+++ Blocco di testo +++
3938 A PIETRACATELLA (MOLISE) PER RICORDARE MONONGAH

20071121 12:45:00 redazione-IT

AMARO (Cgil): "La coscienza del nostro passato e di quella che è stata l’emigrazione italiana, della fatica e della sofferenza che i nostri emigranti hanno conosciuto, di come furono considerati e trattati, oggi deve metterci in condizione di comprendere i nuovi problemi dell’immigrazione."

CAMPOBASSO – Neanche la tormenta di neve, che ha colpito per tutta la giornata di venerdì 16 l’apennino molisano, ha impedito che sabato 17 novembre si svolgesse a Pietracatella il convegno promosso da Cgil, Spi, Inca, Fiei e Fondazione di Vittorio per celebrare il centenario della tragedia della miniera di Monongah.
+++
Consegna. Puoi trascrivere per intero l'articolo sul convegno di Pietracatella per Monongah, senza cambiare una parola?
+++ Materiale fornito +++
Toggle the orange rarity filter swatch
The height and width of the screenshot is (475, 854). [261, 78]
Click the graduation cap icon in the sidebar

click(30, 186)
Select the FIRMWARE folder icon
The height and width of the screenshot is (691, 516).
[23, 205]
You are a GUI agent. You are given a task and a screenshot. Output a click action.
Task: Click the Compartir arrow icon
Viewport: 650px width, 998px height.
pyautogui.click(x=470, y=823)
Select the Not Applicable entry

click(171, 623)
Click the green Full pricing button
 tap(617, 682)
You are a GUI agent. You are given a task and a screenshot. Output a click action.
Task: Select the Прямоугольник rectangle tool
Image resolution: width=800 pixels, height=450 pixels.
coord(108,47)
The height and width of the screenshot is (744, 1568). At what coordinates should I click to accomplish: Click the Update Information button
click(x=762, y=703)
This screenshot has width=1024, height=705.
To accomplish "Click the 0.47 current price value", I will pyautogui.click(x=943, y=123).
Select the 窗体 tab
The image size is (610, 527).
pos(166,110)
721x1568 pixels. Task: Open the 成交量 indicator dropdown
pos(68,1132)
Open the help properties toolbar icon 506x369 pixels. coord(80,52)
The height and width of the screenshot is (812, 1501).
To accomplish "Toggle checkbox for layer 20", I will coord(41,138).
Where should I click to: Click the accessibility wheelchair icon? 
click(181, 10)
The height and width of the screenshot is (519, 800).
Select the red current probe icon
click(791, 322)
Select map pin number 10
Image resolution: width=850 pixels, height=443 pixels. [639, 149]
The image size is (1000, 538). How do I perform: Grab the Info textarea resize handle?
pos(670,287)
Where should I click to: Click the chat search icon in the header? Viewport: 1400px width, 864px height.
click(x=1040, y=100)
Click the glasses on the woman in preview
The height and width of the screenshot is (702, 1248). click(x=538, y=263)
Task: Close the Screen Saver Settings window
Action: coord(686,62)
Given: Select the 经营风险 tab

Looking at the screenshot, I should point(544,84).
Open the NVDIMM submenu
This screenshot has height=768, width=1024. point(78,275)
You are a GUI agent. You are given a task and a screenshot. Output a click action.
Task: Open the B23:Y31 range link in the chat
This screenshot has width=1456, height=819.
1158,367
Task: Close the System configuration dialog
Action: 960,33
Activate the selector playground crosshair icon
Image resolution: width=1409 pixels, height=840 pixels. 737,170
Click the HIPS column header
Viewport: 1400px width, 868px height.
+++
Risultato.
3938 A PIETRACATELLA (MOLISE) PER RICORDARE MONONGAH

20071121 12:45:00 redazione-IT

AMARO (Cgil): "La coscienza del nostro passato e di quella che è stata l’emigrazione italiana, della fatica e della sofferenza che i nostri emigranti hanno conosciuto, di come furono considerati e trattati, oggi deve metterci in condizione di comprendere i nuovi problemi dell’immigrazione."

CAMPOBASSO – Neanche la tormenta di neve, che ha colpito per tutta la giornata di venerdì 16 l’apennino molisano, ha impedito che sabato 17 novembre si svolgesse a Pietracatella il convegno promosso da Cgil, Spi, Inca, Fiei e Fondazione di Vittorio per celebrare il centenario della tragedia della miniera di Monongah.